= Lewys Daron =

Lewys Daron (fl. c. 1495 – c. 1530) was a Welsh-language professional poet from the Llŷn area of Gwynedd, Wales. Although not considered to be one of the foremost of the Poets of the Nobility, his work provides a portrait of the gentry society of north-west Wales at the start of the Tudor period.

On the basis of his name and a reference to him in a later 16th-century manuscript in the hand of the antiquary Thomas Wiliems, it can confidently be accepted that he was a native of the parish of Aberdaron in Llŷn. His date of birth is not known and our knowledge of him depends almost entirely on the evidence of his poetry, of which 28 poems survive. He was a friend of the Anglesey poet Lewys Môn, one of the most important poets of that period. He probably died in the early 1530s and was buried in Nefyn.

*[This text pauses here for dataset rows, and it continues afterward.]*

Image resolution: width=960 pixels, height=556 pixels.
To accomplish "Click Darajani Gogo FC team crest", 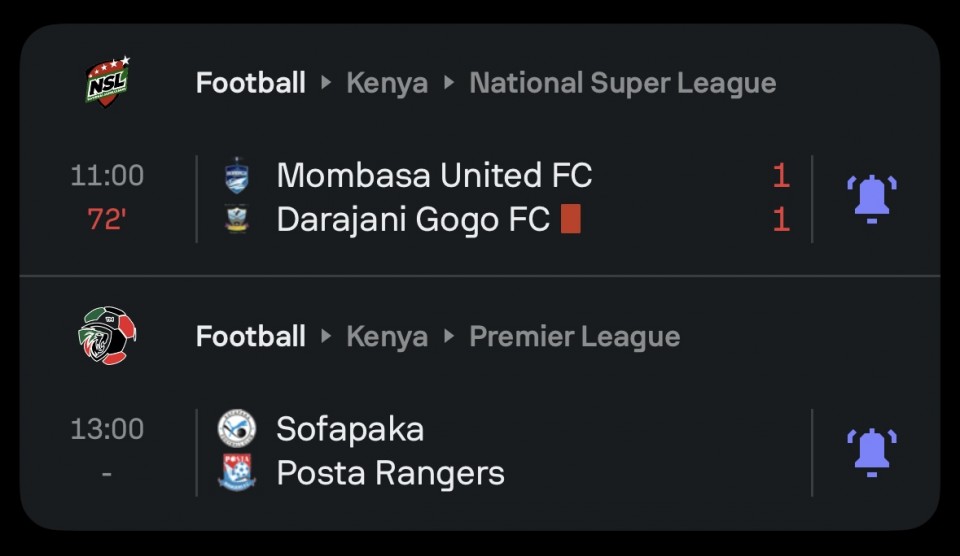I will pyautogui.click(x=237, y=219).
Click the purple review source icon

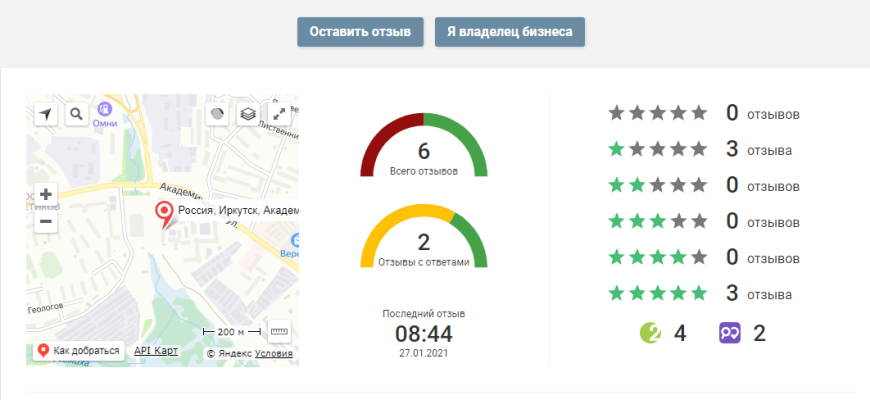(x=730, y=333)
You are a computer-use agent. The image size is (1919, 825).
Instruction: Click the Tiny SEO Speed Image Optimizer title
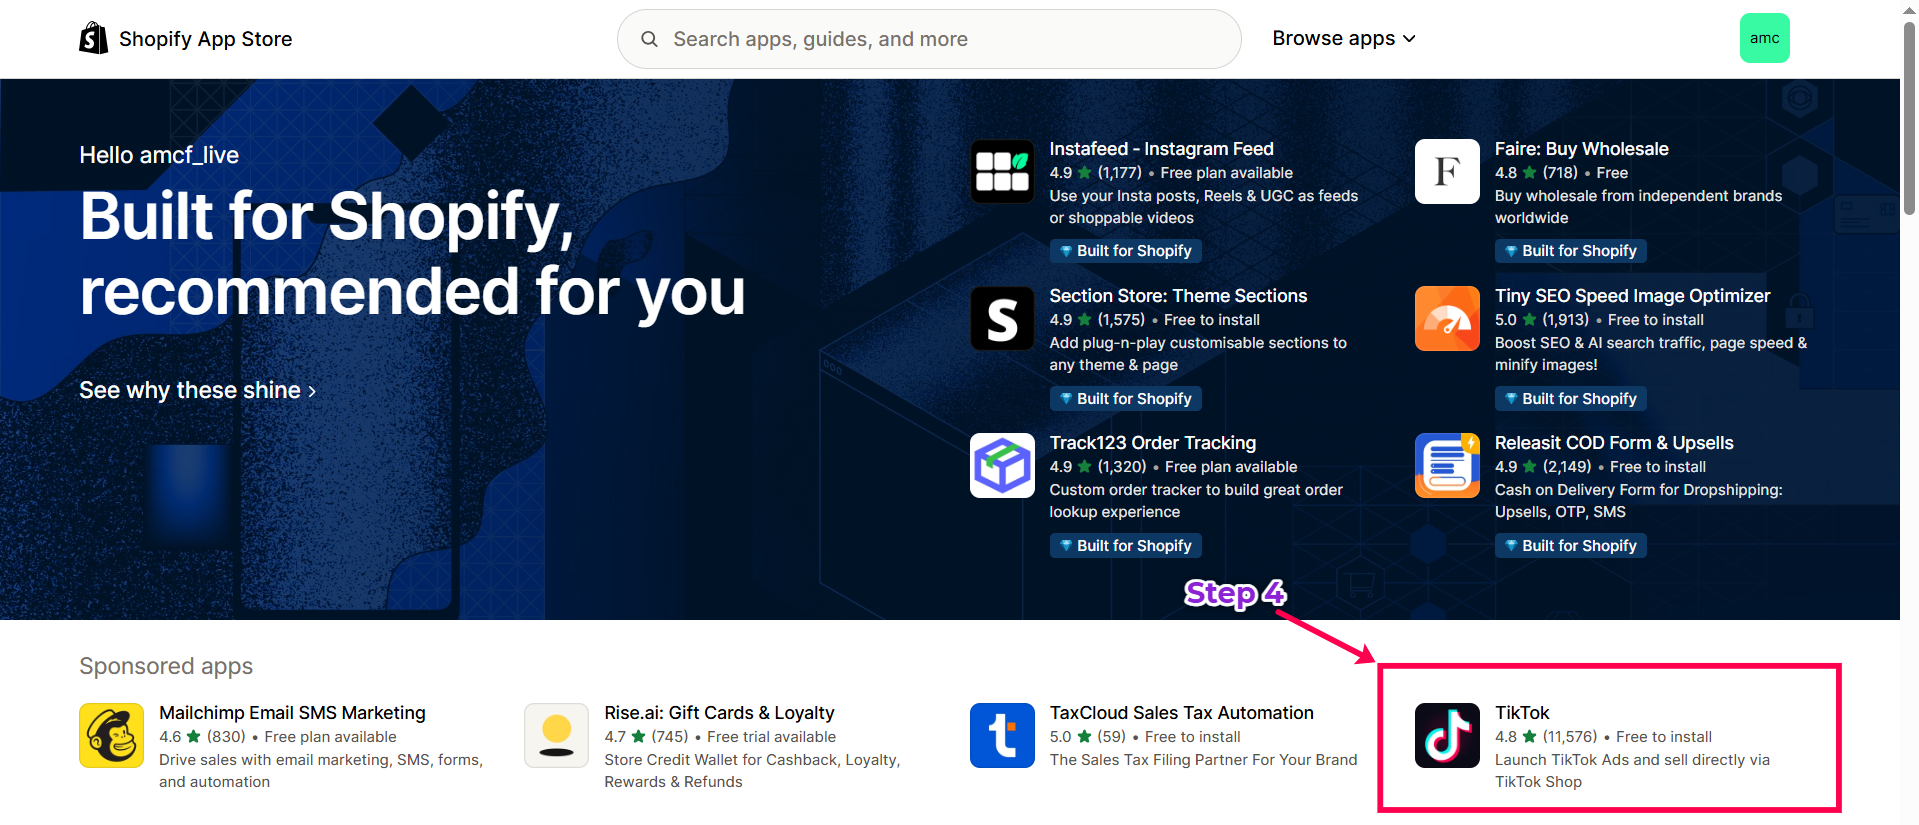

Lewys Daron sang to patrons in Arfon, Meirionnydd, Eifionydd and Llŷn, an area corresponding to the modern county of Gwynedd in north-west Wales. His poems, in the Welsh traditional metres, include awdlau and cywyddau. His patrons included the Stradlings and the gentry families of Penrhyn, Bodfel, Bodeon, Glynllifon, Carreg, Cochwillan (near Bethesda), Plas Iolyn (near Ysbyty Ifan) and others.

He is perhaps best known for his elegy (marwnad) to the renowned poet Tudur Aled (d. 1526), whom he knew. His work includes a cywydd on behalf of three ladies of Anglesey requesting a millstone for the parish church of Nefyn and another cywydd on behalf of Sir John Wynn of Gwydir asking for a stallion from Dafydd, Prior of Beddgelert. He also wrote a praise poem to Pîrs Conwy, Archdeacon of Llanelwy (St Asaph).

==Bibliography==
- A. Cynfael Lake (ed.), Gwaith Lewys Daron (University of Wales Press, 1994).